Extract every line starting at the line that contains "Events (263, 128)" and ending with the final line of the data, inclusive; give only those lines, word for word.

BEGIN

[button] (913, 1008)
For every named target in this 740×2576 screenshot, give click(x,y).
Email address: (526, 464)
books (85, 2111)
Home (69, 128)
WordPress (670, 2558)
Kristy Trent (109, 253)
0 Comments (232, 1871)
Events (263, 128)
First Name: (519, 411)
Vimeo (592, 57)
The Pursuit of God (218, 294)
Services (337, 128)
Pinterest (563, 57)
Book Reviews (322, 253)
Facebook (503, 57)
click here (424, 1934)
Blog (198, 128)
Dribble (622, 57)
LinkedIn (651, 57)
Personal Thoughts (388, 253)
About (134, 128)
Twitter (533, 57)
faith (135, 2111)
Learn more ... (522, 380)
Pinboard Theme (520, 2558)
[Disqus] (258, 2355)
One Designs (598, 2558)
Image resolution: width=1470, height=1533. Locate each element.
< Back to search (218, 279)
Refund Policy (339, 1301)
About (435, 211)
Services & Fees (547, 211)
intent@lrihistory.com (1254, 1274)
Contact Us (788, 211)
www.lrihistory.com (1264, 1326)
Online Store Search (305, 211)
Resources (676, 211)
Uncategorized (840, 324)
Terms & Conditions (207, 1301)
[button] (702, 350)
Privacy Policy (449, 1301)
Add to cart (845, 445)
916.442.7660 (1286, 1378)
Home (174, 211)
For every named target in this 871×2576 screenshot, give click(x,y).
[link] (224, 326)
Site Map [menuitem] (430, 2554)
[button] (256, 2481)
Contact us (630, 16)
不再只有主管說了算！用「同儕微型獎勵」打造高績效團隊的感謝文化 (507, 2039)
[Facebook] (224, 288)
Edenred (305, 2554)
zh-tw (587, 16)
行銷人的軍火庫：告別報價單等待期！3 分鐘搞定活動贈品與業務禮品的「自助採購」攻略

END

**Answer space**
Events (263, 128)
First Name: (519, 411)
Vimeo (592, 57)
The Pursuit of God (218, 294)
Services (337, 128)
Pinterest (563, 57)
Book Reviews (322, 253)
Facebook (503, 57)
click here (424, 1934)
Blog (198, 128)
Dribble (622, 57)
LinkedIn (651, 57)
Personal Thoughts (388, 253)
About (134, 128)
Twitter (533, 57)
faith (135, 2111)
Learn more ... (522, 380)
Pinboard Theme (520, 2558)
[Disqus] (258, 2355)
One Designs (598, 2558)
Image resolution: width=1470, height=1533. Locate each element.
< Back to search (218, 279)
Refund Policy (339, 1301)
About (435, 211)
Services & Fees (547, 211)
intent@lrihistory.com (1254, 1274)
Contact Us (788, 211)
www.lrihistory.com (1264, 1326)
Online Store Search (305, 211)
Resources (676, 211)
Uncategorized (840, 324)
Terms & Conditions (207, 1301)
[button] (702, 350)
Privacy Policy (449, 1301)
Add to cart (845, 445)
916.442.7660 (1286, 1378)
Home (174, 211)
For every named target in this 871×2576 screenshot, give click(x,y).
[link] (224, 326)
Site Map [menuitem] (430, 2554)
[button] (256, 2481)
Contact us (630, 16)
不再只有主管說了算！用「同儕微型獎勵」打造高績效團隊的感謝文化 (507, 2039)
[Facebook] (224, 288)
Edenred (305, 2554)
zh-tw (587, 16)
行銷人的軍火庫：告別報價單等待期！3 分鐘搞定活動贈品與業務禮品的「自助採購」攻略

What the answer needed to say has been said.